OK – because of my blood clotting disorders, I’m not a good candidate for Hormone Replacement Therapy. And as such, parts of my body feel as though the rug was just pulled out from under it. Externally, the sensitive skin of my vagina and labia can get super dry, painful, itchy and uncomfortable. Replens has helped significantly repair damaged tissue and make me more comfortable in the process. I also have a few HPV spots that have returned, which is normal when I’m on Tacrolimus. At my OBGYN appointment two weeks ago, the nurse practitioner noted that my skin remains lighter in color (indicating a lack of estrogen production), but that internally, my vaginal walls were lubricated and looking OK. Does this mean that I’m going through menopause, or that my period may return? Short answer: we just don’t know. As of now, I am not having a period. And I NEVER though I would say this – but I sorta miss it. Not the bleeding part, of course not, but I miss the hormones that my body produced that helped keep my skin and tissue lubricated and comfortable.

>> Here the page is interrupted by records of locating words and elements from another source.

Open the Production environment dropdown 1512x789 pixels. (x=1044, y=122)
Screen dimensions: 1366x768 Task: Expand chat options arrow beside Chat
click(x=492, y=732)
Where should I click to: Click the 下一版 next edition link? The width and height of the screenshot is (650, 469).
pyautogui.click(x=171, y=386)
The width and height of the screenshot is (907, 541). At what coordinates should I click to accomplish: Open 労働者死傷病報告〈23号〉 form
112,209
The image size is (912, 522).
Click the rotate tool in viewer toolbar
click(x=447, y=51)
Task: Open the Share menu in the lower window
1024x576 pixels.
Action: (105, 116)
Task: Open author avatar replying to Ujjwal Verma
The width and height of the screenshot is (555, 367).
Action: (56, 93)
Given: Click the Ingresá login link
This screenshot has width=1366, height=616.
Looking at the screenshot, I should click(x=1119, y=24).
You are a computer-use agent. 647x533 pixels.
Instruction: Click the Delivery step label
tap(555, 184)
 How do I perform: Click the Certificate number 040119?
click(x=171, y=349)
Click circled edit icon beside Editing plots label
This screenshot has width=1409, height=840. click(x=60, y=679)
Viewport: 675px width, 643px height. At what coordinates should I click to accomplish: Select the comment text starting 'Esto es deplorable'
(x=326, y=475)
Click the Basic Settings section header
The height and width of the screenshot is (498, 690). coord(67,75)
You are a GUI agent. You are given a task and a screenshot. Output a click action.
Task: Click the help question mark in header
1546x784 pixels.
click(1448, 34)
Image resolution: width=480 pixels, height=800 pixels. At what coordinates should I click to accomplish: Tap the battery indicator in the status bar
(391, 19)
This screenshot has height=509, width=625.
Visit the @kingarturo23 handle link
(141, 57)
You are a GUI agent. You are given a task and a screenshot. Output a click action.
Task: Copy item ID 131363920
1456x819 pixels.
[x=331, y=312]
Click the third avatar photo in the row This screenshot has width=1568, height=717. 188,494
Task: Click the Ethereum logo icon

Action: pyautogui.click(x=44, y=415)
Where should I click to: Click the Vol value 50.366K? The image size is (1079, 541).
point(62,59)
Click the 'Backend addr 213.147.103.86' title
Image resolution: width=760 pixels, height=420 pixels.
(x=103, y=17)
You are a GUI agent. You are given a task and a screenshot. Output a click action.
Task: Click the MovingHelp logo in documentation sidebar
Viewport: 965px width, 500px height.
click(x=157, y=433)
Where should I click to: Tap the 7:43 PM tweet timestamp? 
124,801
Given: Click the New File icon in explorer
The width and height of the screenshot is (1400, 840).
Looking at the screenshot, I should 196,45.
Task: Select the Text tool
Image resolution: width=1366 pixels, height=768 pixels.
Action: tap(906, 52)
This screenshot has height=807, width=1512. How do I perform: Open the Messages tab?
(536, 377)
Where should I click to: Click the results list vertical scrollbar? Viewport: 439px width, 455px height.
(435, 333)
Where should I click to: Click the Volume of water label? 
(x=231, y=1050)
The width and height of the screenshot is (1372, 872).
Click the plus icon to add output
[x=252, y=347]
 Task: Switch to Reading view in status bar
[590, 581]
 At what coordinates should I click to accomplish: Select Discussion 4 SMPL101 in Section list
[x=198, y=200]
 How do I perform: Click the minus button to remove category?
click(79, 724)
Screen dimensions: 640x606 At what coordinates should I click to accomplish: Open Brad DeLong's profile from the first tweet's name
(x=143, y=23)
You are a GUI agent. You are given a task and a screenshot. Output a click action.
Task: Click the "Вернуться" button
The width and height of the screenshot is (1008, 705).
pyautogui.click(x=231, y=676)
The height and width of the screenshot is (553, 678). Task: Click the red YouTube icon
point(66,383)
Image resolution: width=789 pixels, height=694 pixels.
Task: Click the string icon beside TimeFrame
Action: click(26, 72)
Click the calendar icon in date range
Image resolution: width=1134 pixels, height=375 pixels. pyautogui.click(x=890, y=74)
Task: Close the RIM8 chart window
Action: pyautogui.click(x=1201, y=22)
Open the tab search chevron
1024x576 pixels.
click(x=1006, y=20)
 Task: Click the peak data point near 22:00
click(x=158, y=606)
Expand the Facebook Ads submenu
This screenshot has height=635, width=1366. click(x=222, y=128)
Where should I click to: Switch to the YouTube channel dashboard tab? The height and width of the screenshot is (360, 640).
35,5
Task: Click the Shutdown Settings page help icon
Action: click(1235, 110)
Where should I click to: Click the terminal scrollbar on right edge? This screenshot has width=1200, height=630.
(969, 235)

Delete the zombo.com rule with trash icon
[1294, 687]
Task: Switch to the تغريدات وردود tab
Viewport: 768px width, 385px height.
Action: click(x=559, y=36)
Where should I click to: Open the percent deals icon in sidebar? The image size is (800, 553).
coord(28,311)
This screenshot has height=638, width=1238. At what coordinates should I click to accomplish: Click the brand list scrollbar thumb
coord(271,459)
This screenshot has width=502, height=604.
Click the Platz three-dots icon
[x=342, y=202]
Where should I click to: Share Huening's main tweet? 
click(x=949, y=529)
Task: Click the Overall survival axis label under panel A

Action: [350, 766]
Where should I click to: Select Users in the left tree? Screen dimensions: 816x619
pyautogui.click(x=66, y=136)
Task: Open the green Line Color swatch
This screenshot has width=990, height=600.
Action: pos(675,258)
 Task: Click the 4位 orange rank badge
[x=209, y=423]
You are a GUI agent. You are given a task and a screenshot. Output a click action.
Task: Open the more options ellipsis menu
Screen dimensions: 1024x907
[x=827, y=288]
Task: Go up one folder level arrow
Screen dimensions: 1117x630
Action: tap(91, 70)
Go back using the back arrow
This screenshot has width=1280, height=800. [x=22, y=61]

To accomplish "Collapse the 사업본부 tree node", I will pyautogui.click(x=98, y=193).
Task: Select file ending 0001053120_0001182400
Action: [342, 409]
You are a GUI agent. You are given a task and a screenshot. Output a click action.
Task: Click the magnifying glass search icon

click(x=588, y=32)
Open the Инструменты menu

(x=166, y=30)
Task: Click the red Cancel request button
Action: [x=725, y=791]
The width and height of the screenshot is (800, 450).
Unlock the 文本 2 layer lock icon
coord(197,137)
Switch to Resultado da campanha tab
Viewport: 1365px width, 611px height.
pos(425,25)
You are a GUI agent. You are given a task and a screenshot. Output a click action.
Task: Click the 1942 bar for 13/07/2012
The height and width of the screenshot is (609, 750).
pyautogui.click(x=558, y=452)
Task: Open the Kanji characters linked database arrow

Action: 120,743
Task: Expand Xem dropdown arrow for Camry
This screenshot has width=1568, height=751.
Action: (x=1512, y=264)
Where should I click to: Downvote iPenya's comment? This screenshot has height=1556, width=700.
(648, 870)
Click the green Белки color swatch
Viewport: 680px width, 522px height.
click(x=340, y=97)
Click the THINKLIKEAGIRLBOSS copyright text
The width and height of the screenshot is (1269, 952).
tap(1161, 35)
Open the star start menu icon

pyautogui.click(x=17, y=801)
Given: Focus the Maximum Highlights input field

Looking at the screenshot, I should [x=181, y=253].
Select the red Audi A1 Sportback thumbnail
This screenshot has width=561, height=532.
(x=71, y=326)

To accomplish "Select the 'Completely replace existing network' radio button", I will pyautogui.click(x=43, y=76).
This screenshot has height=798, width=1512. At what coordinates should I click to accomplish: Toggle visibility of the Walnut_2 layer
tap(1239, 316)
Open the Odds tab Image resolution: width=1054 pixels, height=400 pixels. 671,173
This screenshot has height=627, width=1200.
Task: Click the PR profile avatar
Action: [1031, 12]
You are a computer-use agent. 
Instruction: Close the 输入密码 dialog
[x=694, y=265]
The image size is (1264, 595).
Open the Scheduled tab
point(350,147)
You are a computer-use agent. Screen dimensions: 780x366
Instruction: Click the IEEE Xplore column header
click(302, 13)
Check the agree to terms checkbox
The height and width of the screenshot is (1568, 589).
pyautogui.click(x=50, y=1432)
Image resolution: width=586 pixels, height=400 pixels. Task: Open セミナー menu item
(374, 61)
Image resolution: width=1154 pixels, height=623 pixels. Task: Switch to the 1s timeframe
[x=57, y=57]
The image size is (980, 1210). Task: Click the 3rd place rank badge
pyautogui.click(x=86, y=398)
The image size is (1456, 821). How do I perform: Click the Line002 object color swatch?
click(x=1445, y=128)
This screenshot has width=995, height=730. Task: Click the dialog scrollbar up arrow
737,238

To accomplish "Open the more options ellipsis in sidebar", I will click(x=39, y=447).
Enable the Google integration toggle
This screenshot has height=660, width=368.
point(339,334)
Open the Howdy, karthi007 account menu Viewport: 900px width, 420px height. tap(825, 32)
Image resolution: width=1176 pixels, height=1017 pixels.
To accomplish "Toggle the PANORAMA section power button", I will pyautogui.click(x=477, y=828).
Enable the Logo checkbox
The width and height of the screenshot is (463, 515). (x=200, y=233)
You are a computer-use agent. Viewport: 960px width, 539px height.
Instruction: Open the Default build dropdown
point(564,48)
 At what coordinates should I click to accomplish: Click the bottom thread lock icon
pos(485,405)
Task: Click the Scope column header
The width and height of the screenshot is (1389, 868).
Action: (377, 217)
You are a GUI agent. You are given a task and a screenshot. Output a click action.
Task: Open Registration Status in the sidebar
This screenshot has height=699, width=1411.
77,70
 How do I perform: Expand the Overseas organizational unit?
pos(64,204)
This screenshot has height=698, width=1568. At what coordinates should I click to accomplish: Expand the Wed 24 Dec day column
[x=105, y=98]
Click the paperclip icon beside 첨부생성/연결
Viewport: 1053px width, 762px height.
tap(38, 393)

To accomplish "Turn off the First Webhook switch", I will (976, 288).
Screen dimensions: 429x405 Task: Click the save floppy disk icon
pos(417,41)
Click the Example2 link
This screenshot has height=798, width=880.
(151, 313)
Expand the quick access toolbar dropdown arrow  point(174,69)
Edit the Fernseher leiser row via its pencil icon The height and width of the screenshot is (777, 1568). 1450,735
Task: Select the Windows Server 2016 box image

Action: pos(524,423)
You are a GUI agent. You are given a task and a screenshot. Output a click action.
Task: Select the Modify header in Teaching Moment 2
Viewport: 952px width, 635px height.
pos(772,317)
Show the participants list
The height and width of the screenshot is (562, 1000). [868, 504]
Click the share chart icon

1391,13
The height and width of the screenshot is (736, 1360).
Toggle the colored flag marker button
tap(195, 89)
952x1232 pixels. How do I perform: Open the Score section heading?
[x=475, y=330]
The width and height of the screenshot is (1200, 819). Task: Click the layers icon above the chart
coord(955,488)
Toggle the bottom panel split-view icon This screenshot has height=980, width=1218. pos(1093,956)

As for intercourse, that’s slowly getting more comfortable and better. I’m thankful to have a wonderful and understanding partner – I can’t say enough good things about Andy. It also helps to be in my own home, where it’s just the two of us. Sex in a tiny apartment with your Mom in the next room is just not very fun (sorry Mom. Hopefully you’re not reading this). Anyway – Andy continues to say that I feel the same as I did pre-transplant, which is so weird to me. From my perspective, I just feel dry, and intercourse can be painful. Starting off slower seems to help, and we’ve experimented with a few different positions. It’s a work in progress and as Daniele keeps reminding me, practice makes perfect. What’s even more important, though, is the communication between Andy and myself. He makes me feel comfortable and I trust him. I’ve never felt judged talking about sex or bringing anything up with him and vice versa. I can’t tell you how fortunate I feel to have a partner like him. Plus – we just have a lot of fun together, and that’s a really nice thing too!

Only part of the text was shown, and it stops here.